Main article: Interview with the Vampire: The Vampire Chronicles
Before the novel's publication, Anne Rice had sold the film rights to Interview
with the Vampire to Paramount Pictures, who did nothing with the property for
the ten years of their contract. With Paramount's option expired, Rice moved
the film rights to Lorimar Productions, which was taken over by Warner Bros. in
1988. Producer David Geffen purchased the rights for $500,000, and director
Neil Jordan co-wrote the script with Rice, with her receiving the sole credit.
The film was released in 1994 with Tom Cruise as Lestat, a role he received,
much to the original chagrin of Anne Rice, who favoured Julian Sands or Rutger
Hauer.
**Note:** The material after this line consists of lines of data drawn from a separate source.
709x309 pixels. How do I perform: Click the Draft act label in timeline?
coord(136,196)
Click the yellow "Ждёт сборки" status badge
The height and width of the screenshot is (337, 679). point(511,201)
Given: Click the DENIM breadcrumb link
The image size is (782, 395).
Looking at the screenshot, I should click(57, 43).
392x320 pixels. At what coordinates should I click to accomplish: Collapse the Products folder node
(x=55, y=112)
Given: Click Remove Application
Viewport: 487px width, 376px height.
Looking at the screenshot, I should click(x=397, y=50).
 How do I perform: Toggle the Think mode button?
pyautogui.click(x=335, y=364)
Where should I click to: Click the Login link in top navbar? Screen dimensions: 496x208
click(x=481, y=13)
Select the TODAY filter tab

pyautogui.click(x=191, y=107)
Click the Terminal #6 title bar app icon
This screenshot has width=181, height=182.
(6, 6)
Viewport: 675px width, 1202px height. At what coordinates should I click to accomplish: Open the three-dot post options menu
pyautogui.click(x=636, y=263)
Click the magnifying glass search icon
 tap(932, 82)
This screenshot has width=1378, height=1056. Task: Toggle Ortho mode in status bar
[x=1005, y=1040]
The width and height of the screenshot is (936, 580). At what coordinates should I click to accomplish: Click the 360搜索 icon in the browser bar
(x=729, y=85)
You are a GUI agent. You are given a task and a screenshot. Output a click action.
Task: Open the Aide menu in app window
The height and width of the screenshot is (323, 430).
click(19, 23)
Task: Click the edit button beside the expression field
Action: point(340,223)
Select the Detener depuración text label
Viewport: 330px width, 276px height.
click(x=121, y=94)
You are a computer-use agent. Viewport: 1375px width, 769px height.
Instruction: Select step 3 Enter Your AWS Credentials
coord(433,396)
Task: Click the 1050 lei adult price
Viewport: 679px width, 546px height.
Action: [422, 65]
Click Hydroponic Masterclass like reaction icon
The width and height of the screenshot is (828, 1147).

Brad Pitt starred as Louis, and Christian Slater was cast as the
interviewer Molloy after the death of the originally cast River Phoenix.
Antonio Banderas co-starred as Armand, as did a young Kirsten Dunst as the
child vampire Claudia.
The film was a major success, causing a resurgence of interest in the book
series and sent Interview with The Vampire back onto the bestseller lists. Rice
initially voiced her objections to the casting of Tom Cruise as Lestat (her
original choice was Julian Sands). But, after seeing the finished film, she
paid $7,740 for a two-page ad in Daily Variety praising his performance and
apologizing for her previous doubts about him.[2] There have also been several
slight alterations from the book to the film adaption; one, most notably being,
the change from the mortal Louis' despair and grief from his younger brother's
death to (in the film) despair and grief over a deceased wife and stillborn
child. Other changes include Lestat returning from the swamp with a new
accomplice before attacking Louis and Claudia, the deletion of some characters
including Lestat's blind father, Louis's family, and the Freniere family, the
deletion of Louis and Claudia traveling through Eastern Europe, the shortening
of Madeleine's story time, the deletion of Louis entering a church and
attacking a priest, the deleting of the part with Lestat having a hand in the
deaths of Claudia and Madeleine, Louis finding Lestat with a new vampire who
later abandons him as well and the visual portrayal of Armand; in the book,
Armand, though actually nearly 400 years old, is said to appear to be a mere
boy of seventeen with auburn hair and of Eastern European descent; Banderas fit
none of these descriptions, but the events surrounding the character of Armand
stayed very near to those of the book.